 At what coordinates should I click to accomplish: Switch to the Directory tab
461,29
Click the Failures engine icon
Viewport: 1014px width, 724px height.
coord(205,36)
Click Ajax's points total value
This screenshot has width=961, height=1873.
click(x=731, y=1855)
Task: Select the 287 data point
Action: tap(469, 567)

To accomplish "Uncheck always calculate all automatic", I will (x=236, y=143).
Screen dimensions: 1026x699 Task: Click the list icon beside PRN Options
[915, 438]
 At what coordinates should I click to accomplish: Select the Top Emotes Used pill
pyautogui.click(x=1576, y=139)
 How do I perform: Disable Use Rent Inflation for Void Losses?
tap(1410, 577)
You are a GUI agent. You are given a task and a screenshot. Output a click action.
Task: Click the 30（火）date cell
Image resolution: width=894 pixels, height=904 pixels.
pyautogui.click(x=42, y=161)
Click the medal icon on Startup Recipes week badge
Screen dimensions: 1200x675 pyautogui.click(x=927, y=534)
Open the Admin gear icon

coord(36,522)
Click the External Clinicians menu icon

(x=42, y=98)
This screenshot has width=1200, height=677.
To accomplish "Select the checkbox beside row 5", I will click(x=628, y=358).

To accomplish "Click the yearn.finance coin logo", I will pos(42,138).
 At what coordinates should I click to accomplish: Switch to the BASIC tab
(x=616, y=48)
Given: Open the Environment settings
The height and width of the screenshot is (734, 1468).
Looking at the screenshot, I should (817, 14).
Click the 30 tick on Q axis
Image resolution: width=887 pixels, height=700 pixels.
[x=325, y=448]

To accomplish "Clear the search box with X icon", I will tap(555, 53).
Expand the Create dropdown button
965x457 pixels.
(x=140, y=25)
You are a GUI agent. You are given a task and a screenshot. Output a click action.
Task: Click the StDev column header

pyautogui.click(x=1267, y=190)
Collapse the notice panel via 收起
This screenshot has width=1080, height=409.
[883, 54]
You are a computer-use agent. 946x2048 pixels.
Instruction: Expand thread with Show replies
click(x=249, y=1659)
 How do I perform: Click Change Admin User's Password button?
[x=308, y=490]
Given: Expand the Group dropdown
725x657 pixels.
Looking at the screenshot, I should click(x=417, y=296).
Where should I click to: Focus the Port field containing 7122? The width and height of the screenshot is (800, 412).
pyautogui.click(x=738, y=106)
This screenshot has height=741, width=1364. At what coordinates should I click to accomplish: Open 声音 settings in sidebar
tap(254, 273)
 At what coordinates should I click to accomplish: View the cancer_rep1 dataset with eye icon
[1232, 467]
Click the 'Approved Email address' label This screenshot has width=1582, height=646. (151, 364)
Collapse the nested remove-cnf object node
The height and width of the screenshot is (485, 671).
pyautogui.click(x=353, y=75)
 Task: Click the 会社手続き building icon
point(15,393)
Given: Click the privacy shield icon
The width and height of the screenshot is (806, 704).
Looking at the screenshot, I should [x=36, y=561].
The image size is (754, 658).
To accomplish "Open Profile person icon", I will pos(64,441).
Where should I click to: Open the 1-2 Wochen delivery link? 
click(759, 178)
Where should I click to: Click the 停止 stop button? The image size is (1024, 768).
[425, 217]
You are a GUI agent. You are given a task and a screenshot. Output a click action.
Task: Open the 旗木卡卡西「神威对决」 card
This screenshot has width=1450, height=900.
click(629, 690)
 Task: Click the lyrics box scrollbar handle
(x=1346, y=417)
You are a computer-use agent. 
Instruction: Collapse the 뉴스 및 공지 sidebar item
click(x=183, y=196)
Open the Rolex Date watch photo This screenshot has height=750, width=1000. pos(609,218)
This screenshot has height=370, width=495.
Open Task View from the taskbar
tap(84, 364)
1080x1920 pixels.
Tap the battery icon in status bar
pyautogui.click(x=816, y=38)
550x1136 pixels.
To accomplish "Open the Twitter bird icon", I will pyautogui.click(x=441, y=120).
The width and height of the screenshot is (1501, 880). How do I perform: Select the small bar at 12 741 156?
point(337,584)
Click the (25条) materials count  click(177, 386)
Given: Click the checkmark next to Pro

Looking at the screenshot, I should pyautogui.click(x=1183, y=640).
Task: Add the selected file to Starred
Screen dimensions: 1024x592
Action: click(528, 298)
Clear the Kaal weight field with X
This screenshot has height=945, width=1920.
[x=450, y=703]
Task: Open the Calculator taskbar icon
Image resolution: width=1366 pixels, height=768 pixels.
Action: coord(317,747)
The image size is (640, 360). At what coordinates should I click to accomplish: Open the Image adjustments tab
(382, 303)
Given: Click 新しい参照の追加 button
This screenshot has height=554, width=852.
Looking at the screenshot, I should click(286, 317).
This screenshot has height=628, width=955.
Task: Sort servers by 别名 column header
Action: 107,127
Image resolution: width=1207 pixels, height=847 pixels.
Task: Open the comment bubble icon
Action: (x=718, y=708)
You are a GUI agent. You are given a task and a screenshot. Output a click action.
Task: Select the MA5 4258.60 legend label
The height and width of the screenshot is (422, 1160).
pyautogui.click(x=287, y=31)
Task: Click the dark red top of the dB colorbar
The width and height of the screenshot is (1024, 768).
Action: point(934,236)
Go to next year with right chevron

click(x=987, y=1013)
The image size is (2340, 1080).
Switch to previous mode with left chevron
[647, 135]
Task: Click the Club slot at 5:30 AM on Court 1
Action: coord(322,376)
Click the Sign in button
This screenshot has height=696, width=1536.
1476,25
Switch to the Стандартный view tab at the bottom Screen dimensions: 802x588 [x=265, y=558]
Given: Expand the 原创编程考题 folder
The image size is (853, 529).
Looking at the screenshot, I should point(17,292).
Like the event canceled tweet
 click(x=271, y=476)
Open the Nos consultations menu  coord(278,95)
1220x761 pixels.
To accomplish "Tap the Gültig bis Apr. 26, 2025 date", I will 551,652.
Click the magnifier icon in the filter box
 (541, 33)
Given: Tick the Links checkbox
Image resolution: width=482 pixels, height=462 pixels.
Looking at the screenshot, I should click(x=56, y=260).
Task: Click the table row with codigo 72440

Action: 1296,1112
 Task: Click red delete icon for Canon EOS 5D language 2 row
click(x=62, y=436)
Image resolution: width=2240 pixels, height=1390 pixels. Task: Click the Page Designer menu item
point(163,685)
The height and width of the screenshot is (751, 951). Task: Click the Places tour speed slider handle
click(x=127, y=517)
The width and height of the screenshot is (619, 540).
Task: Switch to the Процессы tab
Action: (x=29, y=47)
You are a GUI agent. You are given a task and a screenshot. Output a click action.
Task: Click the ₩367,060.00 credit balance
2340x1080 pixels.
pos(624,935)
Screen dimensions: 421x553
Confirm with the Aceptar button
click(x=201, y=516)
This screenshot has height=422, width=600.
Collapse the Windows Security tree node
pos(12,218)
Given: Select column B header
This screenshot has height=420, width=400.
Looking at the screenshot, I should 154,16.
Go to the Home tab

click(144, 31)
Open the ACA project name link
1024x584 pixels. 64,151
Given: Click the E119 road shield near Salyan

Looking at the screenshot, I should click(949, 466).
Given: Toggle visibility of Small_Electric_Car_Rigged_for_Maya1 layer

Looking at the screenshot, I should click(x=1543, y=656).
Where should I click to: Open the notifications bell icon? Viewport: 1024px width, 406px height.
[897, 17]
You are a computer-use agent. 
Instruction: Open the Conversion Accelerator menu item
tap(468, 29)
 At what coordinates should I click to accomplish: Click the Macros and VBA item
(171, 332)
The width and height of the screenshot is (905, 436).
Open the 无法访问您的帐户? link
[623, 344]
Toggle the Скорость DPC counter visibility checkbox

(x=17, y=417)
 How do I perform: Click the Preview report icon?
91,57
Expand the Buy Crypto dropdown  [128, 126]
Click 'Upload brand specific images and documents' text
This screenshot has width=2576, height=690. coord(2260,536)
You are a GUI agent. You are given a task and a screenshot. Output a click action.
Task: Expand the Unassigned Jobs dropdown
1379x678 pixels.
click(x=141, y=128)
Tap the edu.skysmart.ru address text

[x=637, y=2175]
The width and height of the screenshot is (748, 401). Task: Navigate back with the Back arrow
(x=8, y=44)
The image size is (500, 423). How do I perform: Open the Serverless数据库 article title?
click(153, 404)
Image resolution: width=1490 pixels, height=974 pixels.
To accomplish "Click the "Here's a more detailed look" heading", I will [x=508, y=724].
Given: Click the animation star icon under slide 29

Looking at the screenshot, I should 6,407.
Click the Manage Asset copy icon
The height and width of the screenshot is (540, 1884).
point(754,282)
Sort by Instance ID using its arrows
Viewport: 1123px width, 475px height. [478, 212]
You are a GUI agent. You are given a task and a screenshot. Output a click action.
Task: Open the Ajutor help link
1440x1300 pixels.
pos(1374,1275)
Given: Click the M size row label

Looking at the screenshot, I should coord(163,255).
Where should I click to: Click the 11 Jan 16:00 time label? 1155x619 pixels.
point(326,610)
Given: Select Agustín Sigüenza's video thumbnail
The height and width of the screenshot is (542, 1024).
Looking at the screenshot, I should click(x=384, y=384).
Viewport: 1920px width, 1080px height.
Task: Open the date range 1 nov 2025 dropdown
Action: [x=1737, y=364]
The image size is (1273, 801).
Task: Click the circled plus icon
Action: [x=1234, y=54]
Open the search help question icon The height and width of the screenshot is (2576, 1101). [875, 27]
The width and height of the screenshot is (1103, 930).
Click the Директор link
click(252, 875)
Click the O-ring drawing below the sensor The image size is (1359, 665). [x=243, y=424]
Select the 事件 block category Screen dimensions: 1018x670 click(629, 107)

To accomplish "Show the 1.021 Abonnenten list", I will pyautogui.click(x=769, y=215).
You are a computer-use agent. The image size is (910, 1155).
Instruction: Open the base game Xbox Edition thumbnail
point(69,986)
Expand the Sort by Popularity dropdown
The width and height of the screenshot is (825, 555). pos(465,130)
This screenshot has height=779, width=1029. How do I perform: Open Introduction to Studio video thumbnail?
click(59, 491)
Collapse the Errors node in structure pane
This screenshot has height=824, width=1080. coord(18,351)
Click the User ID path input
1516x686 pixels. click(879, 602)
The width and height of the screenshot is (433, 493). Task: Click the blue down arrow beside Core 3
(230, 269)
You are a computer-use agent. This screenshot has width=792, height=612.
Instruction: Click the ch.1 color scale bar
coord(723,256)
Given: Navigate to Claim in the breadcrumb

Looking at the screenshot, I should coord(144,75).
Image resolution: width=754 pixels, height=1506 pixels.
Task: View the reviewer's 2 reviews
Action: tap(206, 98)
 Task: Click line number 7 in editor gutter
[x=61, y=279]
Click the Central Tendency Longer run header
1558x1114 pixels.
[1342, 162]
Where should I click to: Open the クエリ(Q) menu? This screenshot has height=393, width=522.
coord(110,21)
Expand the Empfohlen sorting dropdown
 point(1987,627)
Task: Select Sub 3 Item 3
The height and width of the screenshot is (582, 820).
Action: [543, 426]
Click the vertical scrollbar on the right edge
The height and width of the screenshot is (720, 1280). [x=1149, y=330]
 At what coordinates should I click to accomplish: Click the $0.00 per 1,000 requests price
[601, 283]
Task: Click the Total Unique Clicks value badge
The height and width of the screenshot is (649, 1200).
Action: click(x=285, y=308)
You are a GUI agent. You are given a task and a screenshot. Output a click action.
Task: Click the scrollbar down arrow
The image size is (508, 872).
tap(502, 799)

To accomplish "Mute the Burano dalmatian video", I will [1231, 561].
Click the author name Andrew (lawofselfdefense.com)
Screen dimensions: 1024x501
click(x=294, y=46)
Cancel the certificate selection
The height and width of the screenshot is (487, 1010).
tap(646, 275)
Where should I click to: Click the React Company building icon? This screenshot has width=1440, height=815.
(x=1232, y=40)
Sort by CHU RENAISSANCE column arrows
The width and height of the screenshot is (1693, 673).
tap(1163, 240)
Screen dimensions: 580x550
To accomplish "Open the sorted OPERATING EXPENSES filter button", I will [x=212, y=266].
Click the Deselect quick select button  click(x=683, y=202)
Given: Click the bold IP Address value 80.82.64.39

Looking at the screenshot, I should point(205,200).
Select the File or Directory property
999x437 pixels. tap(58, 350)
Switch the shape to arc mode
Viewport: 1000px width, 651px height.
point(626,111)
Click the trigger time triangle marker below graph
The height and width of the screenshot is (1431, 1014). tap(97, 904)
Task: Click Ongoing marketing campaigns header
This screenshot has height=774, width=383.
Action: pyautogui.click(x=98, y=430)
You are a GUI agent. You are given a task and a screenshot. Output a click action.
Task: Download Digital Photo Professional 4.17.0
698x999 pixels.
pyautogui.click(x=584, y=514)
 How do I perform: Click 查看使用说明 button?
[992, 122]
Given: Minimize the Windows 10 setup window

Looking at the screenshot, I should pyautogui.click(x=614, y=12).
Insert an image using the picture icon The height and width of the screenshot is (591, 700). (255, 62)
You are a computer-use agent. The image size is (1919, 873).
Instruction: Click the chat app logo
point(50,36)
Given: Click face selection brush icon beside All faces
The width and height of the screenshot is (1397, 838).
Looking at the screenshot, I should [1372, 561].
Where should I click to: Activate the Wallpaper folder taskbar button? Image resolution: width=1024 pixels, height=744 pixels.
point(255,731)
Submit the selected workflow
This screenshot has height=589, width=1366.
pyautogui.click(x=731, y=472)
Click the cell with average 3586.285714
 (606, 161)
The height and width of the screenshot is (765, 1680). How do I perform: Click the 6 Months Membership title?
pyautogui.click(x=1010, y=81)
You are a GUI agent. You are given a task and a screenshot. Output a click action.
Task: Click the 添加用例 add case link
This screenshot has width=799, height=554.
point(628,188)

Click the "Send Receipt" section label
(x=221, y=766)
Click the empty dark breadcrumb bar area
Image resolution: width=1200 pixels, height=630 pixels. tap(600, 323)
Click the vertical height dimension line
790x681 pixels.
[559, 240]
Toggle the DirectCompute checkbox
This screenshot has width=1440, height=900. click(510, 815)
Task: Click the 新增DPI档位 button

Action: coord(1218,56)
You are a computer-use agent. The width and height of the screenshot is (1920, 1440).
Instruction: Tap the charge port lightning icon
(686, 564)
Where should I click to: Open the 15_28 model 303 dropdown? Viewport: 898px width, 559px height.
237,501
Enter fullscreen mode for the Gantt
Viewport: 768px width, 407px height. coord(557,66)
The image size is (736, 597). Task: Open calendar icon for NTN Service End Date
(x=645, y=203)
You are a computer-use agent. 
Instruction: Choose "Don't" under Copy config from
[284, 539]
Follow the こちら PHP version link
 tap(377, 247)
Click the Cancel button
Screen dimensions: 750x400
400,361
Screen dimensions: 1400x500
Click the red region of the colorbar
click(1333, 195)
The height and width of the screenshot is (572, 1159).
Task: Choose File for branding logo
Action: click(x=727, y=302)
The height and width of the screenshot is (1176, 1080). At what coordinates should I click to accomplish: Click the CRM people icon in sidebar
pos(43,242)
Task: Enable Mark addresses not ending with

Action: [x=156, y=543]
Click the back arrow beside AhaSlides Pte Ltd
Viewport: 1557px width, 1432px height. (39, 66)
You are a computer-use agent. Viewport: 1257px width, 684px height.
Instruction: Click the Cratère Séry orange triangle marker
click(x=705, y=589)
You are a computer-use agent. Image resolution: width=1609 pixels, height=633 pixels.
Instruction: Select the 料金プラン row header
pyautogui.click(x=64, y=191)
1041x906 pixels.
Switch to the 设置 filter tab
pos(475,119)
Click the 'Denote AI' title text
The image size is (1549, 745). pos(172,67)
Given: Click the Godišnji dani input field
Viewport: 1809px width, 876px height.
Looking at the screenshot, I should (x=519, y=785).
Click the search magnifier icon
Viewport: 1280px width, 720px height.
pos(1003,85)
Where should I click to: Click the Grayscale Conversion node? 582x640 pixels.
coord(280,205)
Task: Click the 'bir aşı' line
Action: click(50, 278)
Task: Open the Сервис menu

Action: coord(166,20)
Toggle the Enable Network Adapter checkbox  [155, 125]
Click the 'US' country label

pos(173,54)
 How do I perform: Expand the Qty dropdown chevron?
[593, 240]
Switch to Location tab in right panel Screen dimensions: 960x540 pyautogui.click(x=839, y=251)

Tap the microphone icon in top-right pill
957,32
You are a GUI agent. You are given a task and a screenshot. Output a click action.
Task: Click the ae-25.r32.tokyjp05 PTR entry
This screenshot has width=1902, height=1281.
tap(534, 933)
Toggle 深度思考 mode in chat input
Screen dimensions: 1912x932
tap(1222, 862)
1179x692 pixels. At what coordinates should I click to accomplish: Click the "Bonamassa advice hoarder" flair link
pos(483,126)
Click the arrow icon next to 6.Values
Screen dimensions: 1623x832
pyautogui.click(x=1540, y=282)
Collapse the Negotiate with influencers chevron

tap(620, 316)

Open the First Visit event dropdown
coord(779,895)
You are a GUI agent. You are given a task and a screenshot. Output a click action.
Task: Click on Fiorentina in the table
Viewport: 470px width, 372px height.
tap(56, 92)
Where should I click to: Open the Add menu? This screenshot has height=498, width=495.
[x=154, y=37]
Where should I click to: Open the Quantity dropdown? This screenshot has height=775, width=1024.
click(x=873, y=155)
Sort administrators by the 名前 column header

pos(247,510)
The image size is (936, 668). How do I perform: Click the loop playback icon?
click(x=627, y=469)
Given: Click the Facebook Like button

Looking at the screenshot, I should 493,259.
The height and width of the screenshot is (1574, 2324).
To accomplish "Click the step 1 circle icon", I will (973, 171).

★ ★ ★ ★

# Try it
When a line in the listing has the string "help" in it, return that line.

# Task answer
Task: Open the Ajutor help link
Open the search help question icon The height and width of the screenshot is (2576, 1101). [875, 27]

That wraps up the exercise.